AgentSkillsCN

cost-anomaly-detection

主动扫描各类维度下的成本异常、不寻常的支出模式、意外变动,或可能暗示浪费、配置错误、安全问题,或是优化机会的各类异常情况

SKILL.md
--- frontmatter
name: cost-anomaly-detection
description: Proactively scans for cost anomalies, unusual spending patterns, unexpected changes, or irregularities that may indicate waste, misconfiguration, security issues, or optimization opportunities across all dimensions
author: CloudZero <support@cloudzero.com>
version: 1.0.0
license: Apache-2.0

Cost Anomaly Detection

Purpose

This skill proactively identifies unusual cost patterns, unexpected spikes, irregular spending behaviors, and anomalies that may indicate problems, inefficiencies, or opportunities for optimization.

When to Use

  • "Are there any cost anomalies?"
  • "Check for unusual spending"
  • "Find cost issues"
  • "What looks wrong with my costs?"
  • "Detect abnormal costs"
  • Proactive cost monitoring
  • Weekly/monthly cost reviews
  • Security incident detection
  • Waste identification
  • Before presenting cost reports
  • Keywords: anomaly, unusual, abnormal, irregular, unexpected, odd, suspicious, detect issues

Prerequisites

This skill builds on the understand-cloudzero-organization skill.

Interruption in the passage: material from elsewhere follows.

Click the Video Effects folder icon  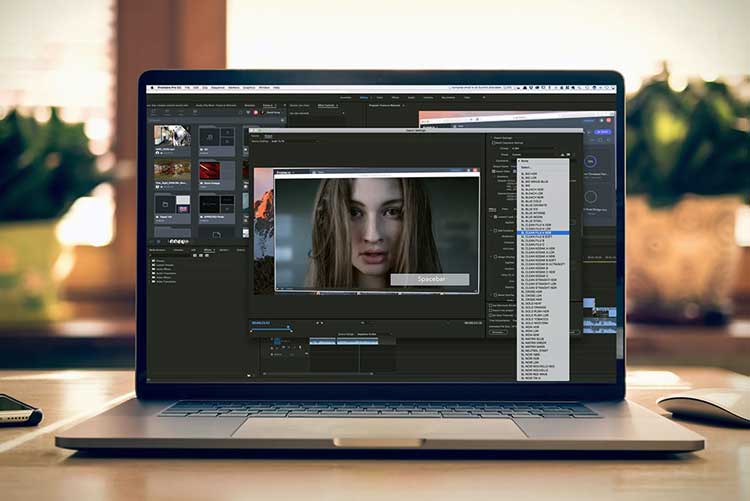click(x=154, y=275)
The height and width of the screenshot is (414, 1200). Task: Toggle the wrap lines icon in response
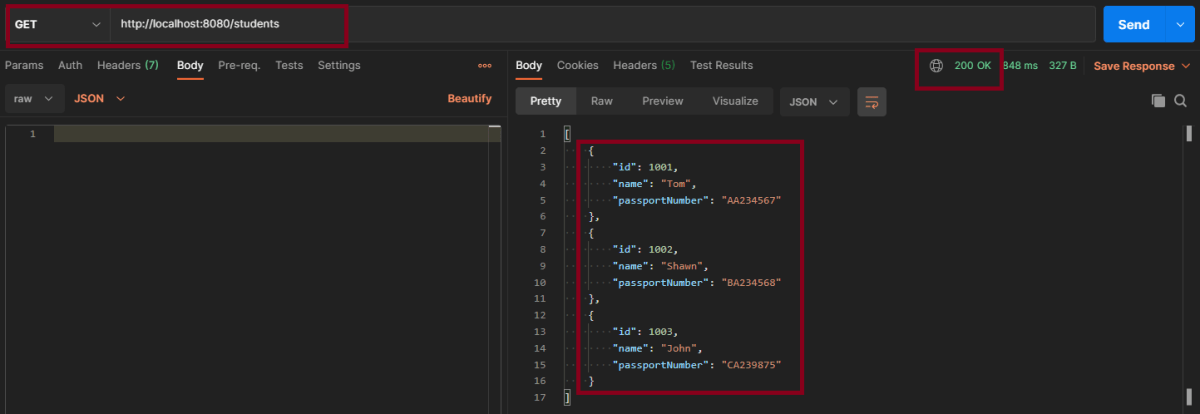(x=871, y=101)
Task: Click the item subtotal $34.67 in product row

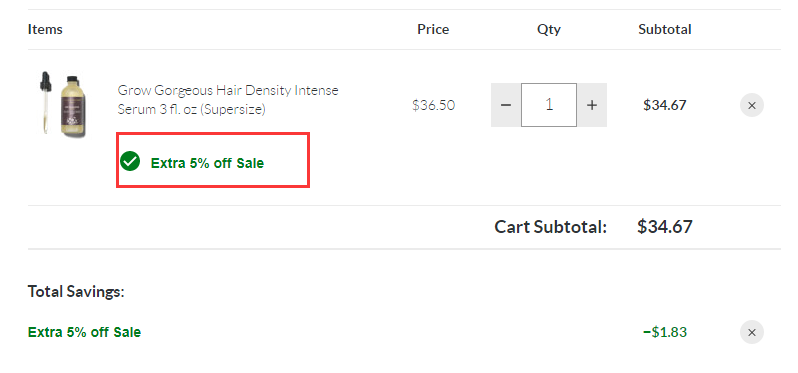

Before applying this procedure:

  • If you haven't already in this session, load the understand-cloudzero-organization skill and follow its instructions
  • Reference the cached organization context (don't reload unnecessarily)
  • Organization context is critical for distinguishing legitimate changes from true anomalies

How This Skill Works

Step 1: Establish Baseline

Query historical data to establish normal patterns:

code
# Recent period
get_cost_data(
    granularity="daily",
    date_range="last 30 days",
    cost_type="real_cost"
)

# Compare to baseline period
get_cost_data(
    granularity="daily",
    date_range="30 to 60 days ago",
    cost_type="real_cost"
)

Calculate baseline statistics:

  • Mean daily cost
  • Standard deviation
  • Normal range (e.g., mean ± 2 standard deviations)
  • Typical day-of-week patterns
  • Expected growth rate

Step 2: Total Cost Anomaly Detection

Identify days with unusual total spending:

Detect Outliers:

code
For each day in recent period:
  If cost > (baseline_mean + 2 × baseline_stddev):
    Flag as high anomaly
  If cost < (baseline_mean - 2 × baseline_stddev):
    Flag as low anomaly (potential data issue or optimization)

Look for:

  • Single-day spikes (unusual one-time events)
  • Sustained increases (new baseline)
  • Gradual drift away from normal
  • Weekend vs. weekday anomalies
  • Unexpected patterns

Step 3: Service-Level Anomaly Detection

Check each service for unusual behavior:

code
# Get services with daily breakdown
get_cost_data(
    group_by=["CZ:Service"],
    granularity="daily",
    limit=20
)

# Compare recent pattern to baseline for each service

For each major service:

  • Calculate its typical daily cost
  • Identify days with unusual spending
  • Detect new services that appeared
  • Detect services that disappeared
  • Calculate variance from expected

Anomaly Types:

  1. Spike: Sudden increase then return to normal
  2. Step Change: Sudden increase that persists
  3. Gradual Drift: Slow increase over time
  4. Drop: Unexpected decrease
  5. New Appearance: Service that didn't exist before
  6. Disappearance: Service that stopped

Step 4: Account-Level Anomaly Detection

Identify accounts with unusual spending:

code
get_cost_data(
    group_by=["CZ:Account"],
    granularity="daily",
    limit=20
)

For each account:

  • Compare to its historical pattern
  • Flag accounts with >50% increase from baseline
  • Identify new accounts with unexpected high costs
  • Detect accounts with no activity (potential issue)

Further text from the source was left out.